Consigne 1 –
Pour chacune des affirmations (a), (b) et (c), dites si elle concorde avec l'avertissement de l'éditeur reproduit ci-dessous, en répondant par oui ou par non et en citant textuellement les mots qui tranchent. (a) La première édition du recueil s'est vendue lentement. (b) Dans leur notice, les éditeurs présentaient déjà ces lettres comme celles de madame de Tencin intrigante et non de la romancière. (c) Les éditeurs décident finalement de retirer les lettres de madame de Tencin du recueil.
Consigne 2 –
D'après l'avertissement de l'éditeur ci-dessous, dans quelle autre correspondance du recueil est-il souvent question de madame de Tencin ?
Consigne 3 –
Poursuivez l'avertissement de l'éditeur ci-dessous en reprenant juste après sa dernière phrase.

Texte extrait –
AVERTISSEMENT DE L'ÉDITEUR

La rapidité avec laquelle a été enlevée la première édition du recueil des Lettres de mesdames de Villars, de la Fayette et de Tencin et de mademoiselle Aïssé, nous a déterminés à en donner une seconde. Nous avons fait à ce recueil plusieurs changemens dont il est à propos de rendre compte.

On a remarqué dans un journal très-répandu1 que les Lettres de madame de Tencin déparoient la collection. Nous étions parfaitement de l'avis du journaliste sur le mérite de ces Lettres: nous avions dit nous-mêmes dans la notice qui les précède, qu'elles étoient de madame de Tencin, intrigante, et non point de madame de Tencin, auteur des jolis romans du Comte de Comminges, du Siége de Calais, etc.; mais nous avions considéré qu'elles étoient en petit nombre; qu'il étoit fort souvent question de celle qui les a écrites, dans une autre correspondance qui fait partie du recueil, c'est-à-dire, dans les Lettres de mademoiselle Aïssé; et qu'enfin, puisque notre dessein étoit de rassembler des Lettres de femmes, celles de madame de Tencin rendroient la réunion plus complète. Ces considérations nous ont bientôt paru d'un moindre poids que l'observation qui nous a été faite; et nous avons reconnu que le principal but de ceux qui travaillent pour le public, étant de lui procurer de l'agrément ou de l'instruction, les Lettres de madame de Tencin devoient être exclues de notre recueil, puisqu'elles ne sont ni instructives, ni agréables.

Extrait de données –
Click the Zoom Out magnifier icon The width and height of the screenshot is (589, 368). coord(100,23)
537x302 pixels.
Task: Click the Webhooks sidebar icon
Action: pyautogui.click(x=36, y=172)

Réponse attendue 1 –
(a) Non : « La rapidité avec laquelle a été enlevée la première édition du recueil »
(b) Oui : « qu'elles étoient de madame de Tencin, intrigante, et non point de madame de Tencin, auteur des jolis romans du Comte de Comminges, du Siége de Calais, etc. »
(c) Oui : « les Lettres de madame de Tencin devoient être exclues de notre recueil, puisqu'elles ne sont ni instructives, ni agréables »

Réponse attendue 2 –
Dans les Lettres de mademoiselle Aïssé.

Réponse attendue 3 –
Nous les avons remplacées par les Lettres de Ninon de l'Enclos et par celles de madame de Coulanges. Ce que nous avons ajouté étant beaucoup plus considérable que ce que nous avons retranché, nous nous sommes vus forcés de faire deux volumes, au lieu d'un.

Le mérite des Lettres de mesdames de Villars et de la Fayette, et de mademoiselle Aïssé, est aujourd'hui trop bien constaté par les éloges que leur ont donnés les journaux, et par l'empressement que le public a mis à se les procurer, pour que nous croyions nécessaire d'en rien dire ici. Il est également inutile de s'étendre sur celles de madame de Coulanges. On sait qu'il n'en est pas de plus enjouées et de plus spirituelles; elles sont remplies de ces traits vifs et brillans, que l'on appeloit les épigrammes de madame de Coulanges; et, en les lisant, on conçoit très-bien comment la femme qui les a écrites, faisoit les délices de la société, dans un siècle où l'on étoit si sensible aux grâces de l'esprit et du bon ton2.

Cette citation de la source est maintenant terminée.